Ultrastable and highly sensitive eddy current displacement sensor using self-temperature compensation

• A self-temperature compensation method for eddy current displacement sensor is proposed.
• A simple AC bridge is designed to separate the resistive and inductive part of the coil.
• The eddy current sensor (ECS) has sub-nanometer resolution.
• The temperature coefficient of this self-compensation ECS is only about 2.6 nm/°C.
• This self-compensation method does not need any additional hardware of probe.

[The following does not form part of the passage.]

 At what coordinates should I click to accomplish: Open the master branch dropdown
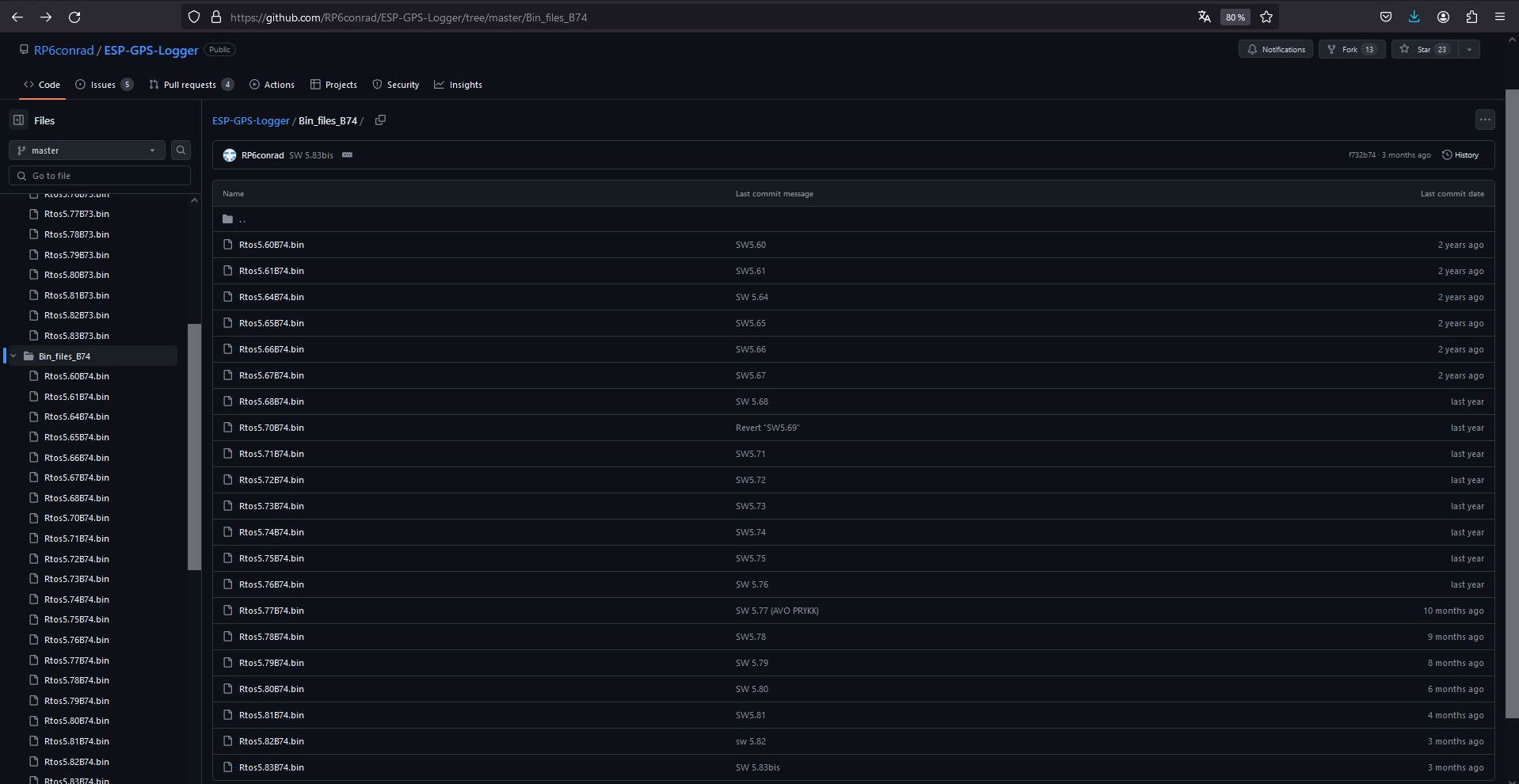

This paper proposes a new method to reduce the thermal drift of eddy-current sensors (ECSs) by two orders of magnitude. Theoretical analysis shows that a well-designed bridge will help to decouple two vectors related to the resistance and inductance variations of the sensing coil of ECSs. Experiments show resistance variation has a considerably larger coefficient with temperature change compared to that of inductance variation. Other than being neglected, resistance variation compensates for the influence of temperature on inductance variation, which is used to derive true displacement information. A prototype ECS with high-resolution of sub-nanometer and ultrahigh thermal stability is manufactured and tested. Results show that the thermal drift of the prototype ECS is approximately 2.6 nm/°C, equivalent to 9.7 ppm/°C of the coil's inductance change. This self-temperature compensation method for ECS is simple, low cost, universal, very effective, and has competitive advantages in most applications.